Réalisé par Avec Harris Dickinson, Charlbi Dean, Woody HarrelsonPays: Genres : Comédie, Drame Durée : Année de production : |
8.5/10 |
Palme d’or à Cannes en 2022, Triangle of Sadness (Sans filtre), est une œuvre drôle, croustillante et horripilante. Divisé en 3 actes: l’addition, le bateau et l’île, chaque segment apporte petit à petit des éléments pour construire une opposition entre les riches et le prolétariat, l’influenceur et l’ouvrier immigré.
Acte I : Qui doit payer l’addition, l’homme ou la femme ? Cette situation cocasse qui rythme toute la première partie n’est qu’un amuse-bouche avant le coup de maître du film. On y découvre dès les premières images la position de la femme et de l’homme à travers le cynisme discriminatoire de l’industrie du prêt-à-porter. La situation autour d’un couple se tend très rapidement avec ferveur et justesse.
Acte II: Tourner l’excès des riches à son paroxysme. On assiste au naufrage d’une certaine oligarchie occidentale incapable de voir la réalité du monde dans lequel ils gravitent. Le capitalisme prend cher. Cet acte opère un virage à 180 degrés avec des scènes sur une croisière qui dégoulinent de drôlerie. La lutte des classes prend une forme grotesque qui en devient grandiose. La folie de ces vingt minutes atteint un tel niveau qu’elle semble capable de ne jamais retomber jusqu’à faire mourir de rire les spectateurs. La folie finit toutefois par s’arrêter pour ouvrir le troisième et dernier acte.

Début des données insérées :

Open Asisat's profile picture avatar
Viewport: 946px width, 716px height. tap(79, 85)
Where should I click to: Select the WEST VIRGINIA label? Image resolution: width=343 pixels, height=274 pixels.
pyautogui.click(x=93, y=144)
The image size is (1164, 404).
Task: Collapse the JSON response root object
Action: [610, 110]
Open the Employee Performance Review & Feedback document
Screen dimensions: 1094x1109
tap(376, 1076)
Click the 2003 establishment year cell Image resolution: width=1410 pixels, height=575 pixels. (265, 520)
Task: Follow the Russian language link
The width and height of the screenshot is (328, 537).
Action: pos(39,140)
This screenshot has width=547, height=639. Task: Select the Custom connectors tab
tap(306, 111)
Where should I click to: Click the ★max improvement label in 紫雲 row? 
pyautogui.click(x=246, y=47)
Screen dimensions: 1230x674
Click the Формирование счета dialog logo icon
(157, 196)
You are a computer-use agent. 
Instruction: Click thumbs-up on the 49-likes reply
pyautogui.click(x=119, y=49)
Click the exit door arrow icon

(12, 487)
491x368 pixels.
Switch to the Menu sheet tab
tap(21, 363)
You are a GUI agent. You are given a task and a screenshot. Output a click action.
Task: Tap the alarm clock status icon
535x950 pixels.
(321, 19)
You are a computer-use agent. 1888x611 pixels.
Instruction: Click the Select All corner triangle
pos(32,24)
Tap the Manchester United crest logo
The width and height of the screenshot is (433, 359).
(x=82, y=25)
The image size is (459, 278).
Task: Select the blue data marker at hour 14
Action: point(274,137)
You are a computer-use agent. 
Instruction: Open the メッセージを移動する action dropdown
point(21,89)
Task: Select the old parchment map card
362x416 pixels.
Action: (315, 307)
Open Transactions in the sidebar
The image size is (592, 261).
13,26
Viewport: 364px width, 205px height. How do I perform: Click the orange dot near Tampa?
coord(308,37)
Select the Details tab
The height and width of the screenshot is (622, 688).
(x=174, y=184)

Acte III: Cette dernière partie est peut-être la moins rythmée et souffre de quelques longueurs. Cela ne l’empêche pas de continuer à distiller plusieurs situations irrésistibles, de continuer à se servir de ces gags pour remettre en question les excès de notre société. Il réussit le pari de tenir en haleine son spectateur jusqu’à l’issue de l’intrigue. Et même si la frustration se fait ressentir sur une fin ouverte, elle prend finalement tout son sens à travers des débats qui peuvent se construire sur une éventuelle continuité sur l’île, à l’hôtel ou de retour sur le continent.
Le réalisateur Ruben Östlund comme à son habitude laisse au spectateur une critique acerbe de la société face à un événement imprévu. Le réalisateur se permet toutes les provocations dans cette fable où il tire principalement sur les plus riches de ce monde! La mise en scène est soignée et aboutie et même si le sujet entre les classes populaires et les riches aurait pu être accablant ou étouffant, Triangle of Sadness apparaît avec légèreté comme une impitoyable satire de la société contemporaine. La force du film est de multiplier les personnages mais d’arriver à leur donner tous du poids dans l’histoire. Ainsi, on a un couple beau et charismatique, un commandant de bord totalement barge, un russe affreusement démagogue et une Abigael totalement incarnée. Rythmée aux violoncelles totalement à contresens de l’ambiance qui décroît à travers un voyage idyllique qui tourne vite au cauchemar, la musique conserve ici une véritable identité. Et si le film est sans nous rappeler le cinéma engagé de Bong Joon-ho (Parasites) sur les inégalités sociales, fraichement récompensé à Cannes, l’environnement de Triangle of Sadness est plus cosmopolite, s’adaptant à des lieux fantasmés passant du défilée à la croisière (s’amuse).
Triangle of Sadness parvient à surprendre et à nous embarquer dans un houleux remous ménage. Un bon cru Cannois!